The reality of being LGBT and their painful Truths

In today’s India, when quite social Media and other sources have been spreading awareness on LGBT rights, there is a bit positive situation for gay people than for lesbians or transgenders. While modern LGBT voices which are heard through many online and real-world platforms form a necessary part of LGBT advocacy, these reveal only a part of sundry difficulties faced by the LGBT community.

There might be different many meet-ups, gay pride parades, and debates on social media like Twitter, etc., families in the countryside have their own rules of handling LGBT peoples. In a few areas, secret assassinations are planned because of which there is no way left for them to escape.  Therefore they run away at midnight through dark jungles towards cities to stay alive, with zero financial and moral support.

In some areas, lesbians have to go through sanctioned family rapes as corrective measures, which are mostly committed by the men of their own families. Few such people have opened up on their struggles. Vyjayanti Vasanta Mogli, a transwoman LGBT activist and public policy scholar at Tata Institute of Social Sciences, Hyderabad, who has open up about challenges faced during her school times, tells that lesbian woman and transgender men in backward areas are placed at the last in basic human rights hierarchy be it their family or village.

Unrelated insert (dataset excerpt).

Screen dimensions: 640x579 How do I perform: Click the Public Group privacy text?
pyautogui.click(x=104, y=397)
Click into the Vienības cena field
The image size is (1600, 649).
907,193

Even in modern and well qualified India, we read headlines of suicides committed by lesbians every now and then. It comes as no surprise to know that Lesbians in India are mostly unsafe from their own families. And few families who accept these people apply so many restrictions on them, on the way they need to dress and interact with others, etc.

Hence for the people who lack the acceptance of their family, social media, and many online groups and have taken initiatives to offer accessibility to form a community outside of their family. There are different publishers like Queer Ink and some of the groups like Gaylaxy and Gaysi who have helped such people given out spaces for LGBT people to interact, share, and collaborate.

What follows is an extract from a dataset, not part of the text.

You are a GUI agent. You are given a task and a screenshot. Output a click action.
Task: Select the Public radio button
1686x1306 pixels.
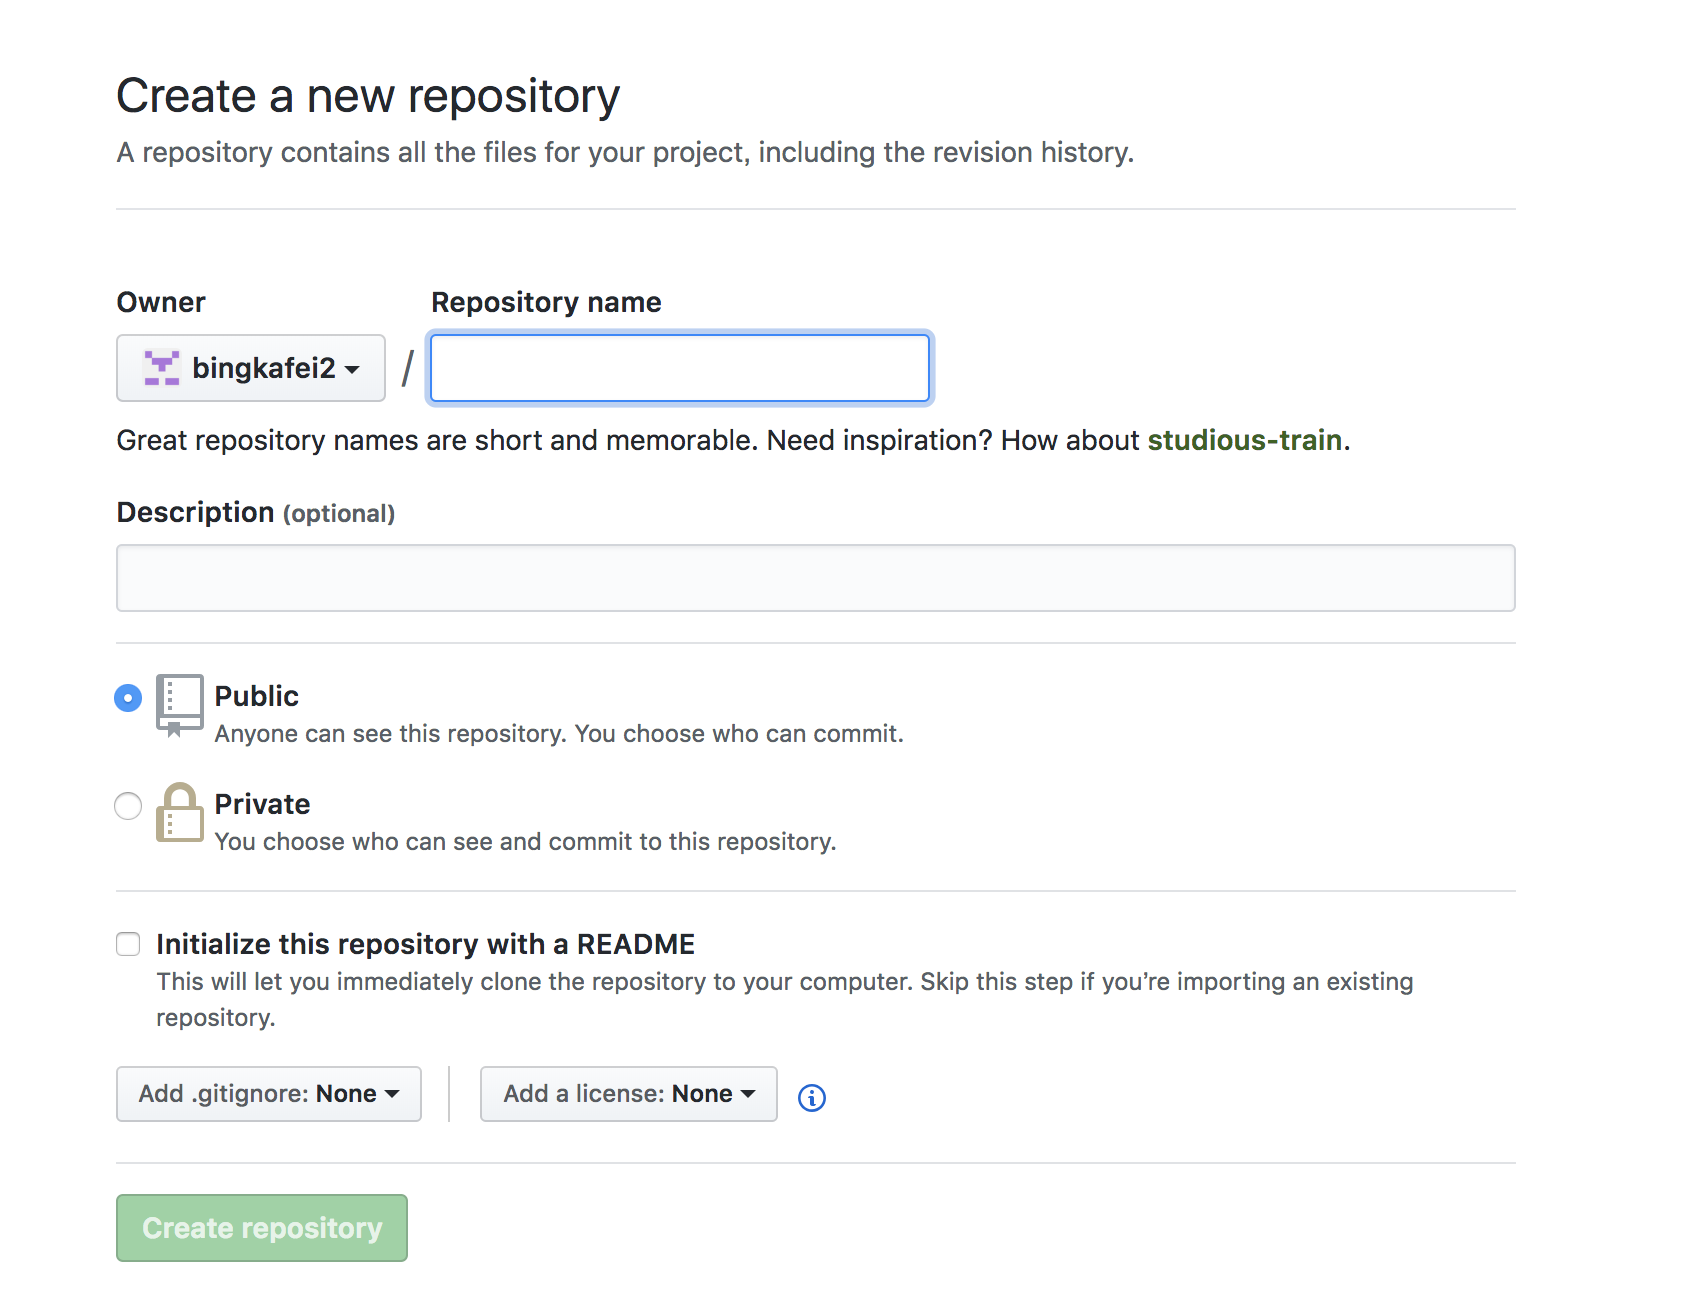coord(128,697)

Sakshi Juneja, the founder of Gaysi, an online platform for LGBT people, says that no one can ever plan enough. “You don’t owe it to anyone to come out. So, I would say take your own time and come out to only those you are comfortable with. Financial and emotional stability are must-haves before you communicate with your family. At the end of the day, family members want nothing more than a safe and secure future for you, so it helps if you don’t come out in a state of emotional or financial breakdown.”